Information provided START

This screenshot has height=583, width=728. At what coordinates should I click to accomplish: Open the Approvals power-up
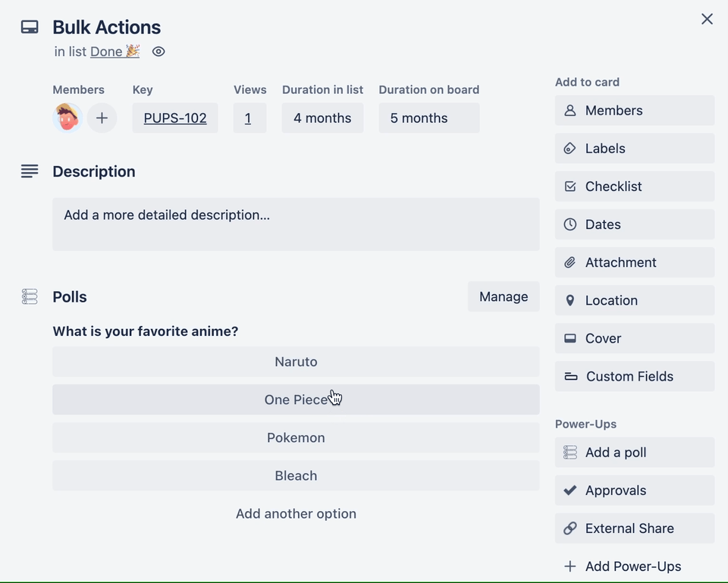634,491
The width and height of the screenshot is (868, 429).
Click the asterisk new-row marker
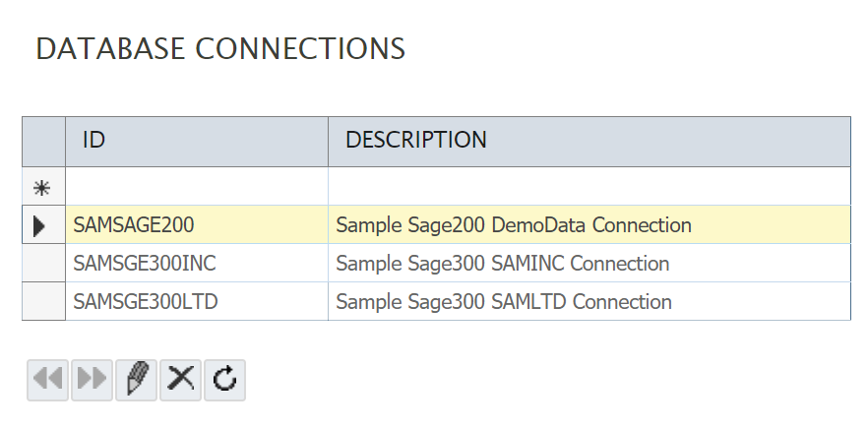click(43, 187)
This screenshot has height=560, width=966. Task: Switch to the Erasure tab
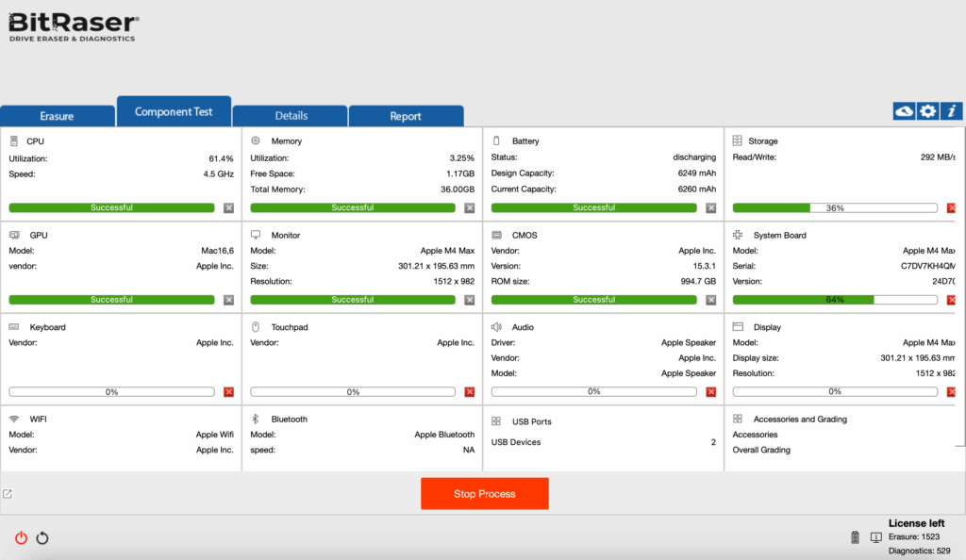click(x=57, y=116)
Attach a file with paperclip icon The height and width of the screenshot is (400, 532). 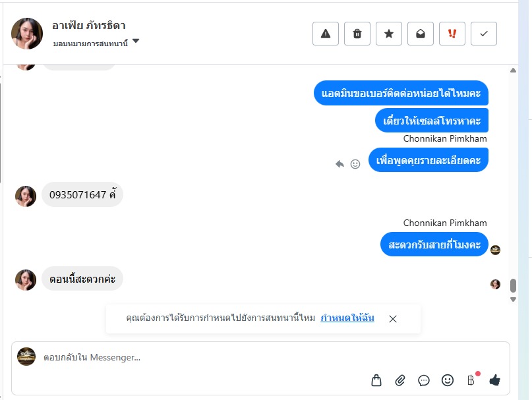(400, 380)
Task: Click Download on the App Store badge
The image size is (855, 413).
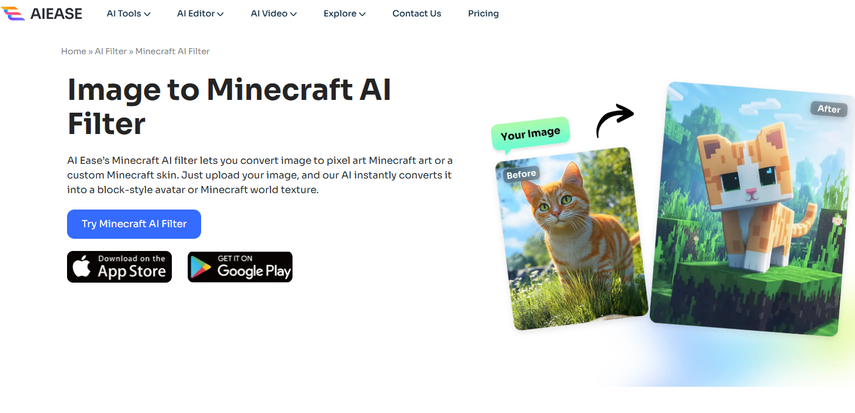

Information provided END

What to produce – The lines from the one containing "Task: Click Download on the App Store badge" through the last line of the entries are to be copied exactly, both ends included, and the pictures are to be omitted.

Solution –
Task: Click Download on the App Store badge
The image size is (855, 413).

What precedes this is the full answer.